BiL, on the other hand, returned waving the flag for James Purdey and extolling the virtues of teaching gun-handling at a young age, citing ‘gun safety and etiquette’ – I refrained from voicing my scepticism.
Fuelled with the testosterone only possibly derived from activities inherently manly as say, digging a trench, and rivalled only by the ultimate epitome of the alpha male, the caveman dragging home his freshly slaughtered sabre tooth tiger in one hand and waving his club in the other, there is something close to neanderthal about men with guns (or clubs, spears). Simultaneously, there is a sense of reverting to childhood (cf. cowboys and indians, police and robbers), accompanied by that child-like spark of boyish enthusiasm, which is hard to dampen or indeed frown upon.
When I was growing up, guns didn’t have quite the bad press they have today. Every other child (i.e. the boys) ran around wielding toy guns of every variety (ranging from the innocent ‘cork popping out the end’ type to the slightly more sinister, realistic replicas left to the more mature contingent. And those children without the guns (i.e. the girls) typically played host to the Barbie (or Sindy) who was either (a)infatuated with action man in his rambo-style fatigues and firearms, cruising in his tank; or, (b)Nurse Barbie, tending to her injured soldier, sowing the seed early for any nurse fantasies in later adolescence (and beyond).

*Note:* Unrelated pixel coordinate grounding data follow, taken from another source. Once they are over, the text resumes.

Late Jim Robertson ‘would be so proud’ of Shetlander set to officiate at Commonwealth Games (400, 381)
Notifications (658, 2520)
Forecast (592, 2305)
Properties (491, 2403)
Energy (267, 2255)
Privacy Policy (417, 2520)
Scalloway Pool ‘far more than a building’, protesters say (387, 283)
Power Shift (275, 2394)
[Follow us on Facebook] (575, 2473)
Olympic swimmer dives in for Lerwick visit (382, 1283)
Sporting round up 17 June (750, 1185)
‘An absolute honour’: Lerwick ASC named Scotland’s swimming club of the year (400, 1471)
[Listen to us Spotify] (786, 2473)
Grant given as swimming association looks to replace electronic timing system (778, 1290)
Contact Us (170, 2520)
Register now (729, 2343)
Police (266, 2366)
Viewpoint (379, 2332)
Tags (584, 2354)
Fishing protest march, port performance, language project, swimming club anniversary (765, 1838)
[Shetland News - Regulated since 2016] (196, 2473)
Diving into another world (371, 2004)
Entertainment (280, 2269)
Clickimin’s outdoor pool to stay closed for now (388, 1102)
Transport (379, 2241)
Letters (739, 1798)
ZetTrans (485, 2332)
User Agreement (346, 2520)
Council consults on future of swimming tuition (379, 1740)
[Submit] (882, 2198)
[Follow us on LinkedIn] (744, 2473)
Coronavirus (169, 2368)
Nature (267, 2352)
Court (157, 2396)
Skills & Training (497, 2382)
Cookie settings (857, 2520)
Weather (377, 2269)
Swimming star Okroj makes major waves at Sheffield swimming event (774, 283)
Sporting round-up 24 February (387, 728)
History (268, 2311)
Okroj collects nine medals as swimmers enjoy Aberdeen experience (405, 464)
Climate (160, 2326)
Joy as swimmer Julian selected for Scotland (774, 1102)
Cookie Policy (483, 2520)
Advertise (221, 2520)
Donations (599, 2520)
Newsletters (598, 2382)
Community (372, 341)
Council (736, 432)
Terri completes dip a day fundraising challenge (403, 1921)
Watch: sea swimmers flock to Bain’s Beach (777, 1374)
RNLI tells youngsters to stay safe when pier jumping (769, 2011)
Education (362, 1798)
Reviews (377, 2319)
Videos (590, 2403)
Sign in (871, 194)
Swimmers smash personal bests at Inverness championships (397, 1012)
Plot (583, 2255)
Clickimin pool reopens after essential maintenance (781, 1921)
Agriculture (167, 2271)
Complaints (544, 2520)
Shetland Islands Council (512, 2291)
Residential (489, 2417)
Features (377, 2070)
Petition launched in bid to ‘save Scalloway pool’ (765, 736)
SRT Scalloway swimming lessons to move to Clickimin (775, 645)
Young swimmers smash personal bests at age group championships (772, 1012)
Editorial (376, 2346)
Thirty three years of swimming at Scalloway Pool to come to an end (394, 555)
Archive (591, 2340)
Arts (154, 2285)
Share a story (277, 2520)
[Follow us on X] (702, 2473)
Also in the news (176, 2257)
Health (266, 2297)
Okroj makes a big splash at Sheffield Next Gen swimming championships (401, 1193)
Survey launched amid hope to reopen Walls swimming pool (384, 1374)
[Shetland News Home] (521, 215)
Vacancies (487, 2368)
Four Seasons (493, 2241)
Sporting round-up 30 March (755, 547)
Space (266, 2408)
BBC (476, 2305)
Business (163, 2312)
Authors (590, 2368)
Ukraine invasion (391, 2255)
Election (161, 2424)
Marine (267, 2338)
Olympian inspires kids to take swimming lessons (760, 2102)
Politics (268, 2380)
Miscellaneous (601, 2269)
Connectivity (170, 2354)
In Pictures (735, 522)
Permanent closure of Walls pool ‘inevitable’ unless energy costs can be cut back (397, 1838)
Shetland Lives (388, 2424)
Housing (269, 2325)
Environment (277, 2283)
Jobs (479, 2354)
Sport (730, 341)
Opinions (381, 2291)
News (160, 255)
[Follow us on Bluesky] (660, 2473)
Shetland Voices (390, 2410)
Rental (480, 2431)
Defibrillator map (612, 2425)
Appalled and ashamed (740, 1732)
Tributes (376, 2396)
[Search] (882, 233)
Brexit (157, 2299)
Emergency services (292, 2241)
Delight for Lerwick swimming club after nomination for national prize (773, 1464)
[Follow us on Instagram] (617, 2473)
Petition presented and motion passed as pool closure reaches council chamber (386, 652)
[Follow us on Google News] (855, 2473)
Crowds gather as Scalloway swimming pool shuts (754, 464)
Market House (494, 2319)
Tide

Bottom line was that the armoured warrior was revered, regardless of gender – guns were great; the hero’s weapon of choice.
My brother once thrust the barrel of his replica machine gun (complete with sound effects and red flashing lights) into the (fake) burning embers of our electric fireplace (this was back in the early ’80s, well pre-dating the era of obsessive child-proofing). He then proceeded to point the glowing (and melting) barrel at my unsuspecting sister. Fear not; no damage was done – not beyond that of melting her polyester puffer-style gilet (stylish bunch we were; I owned a similar, if not identical, one). The point is he clearly wasn’t berated sufficiently for his transgression; so much so that about a decade or so later in his teens we were graced with the presence of a policeman at our front door. It transpired that the neighbour had complained about the use of his cat in my brother’s air pistol target practice antics.
His collection of gun-related anecdotes wouldn’t be complete without reference to the long haul flight we were about to board that same year back in our teens. While going through the tedium that constitutes airport security, his bag was scanned to reveal the outline of his air pistol in his hand carry. What ensued was a flurry of activity amid hijack fears (this being the early ’90s, well pre-dating the real terrorist fears of more recent years). There was a genuine concern we might all be subject to a stint in police custody but the issue was eventually resolved by throwing the suspect weapon into the hold, supplemented with a solemn ticking off.
One thing I can be sure of in this modern era is that I’d rather see Baby-Bel toting Balenciaga than Beretta any day; much more airport security friendly for starters.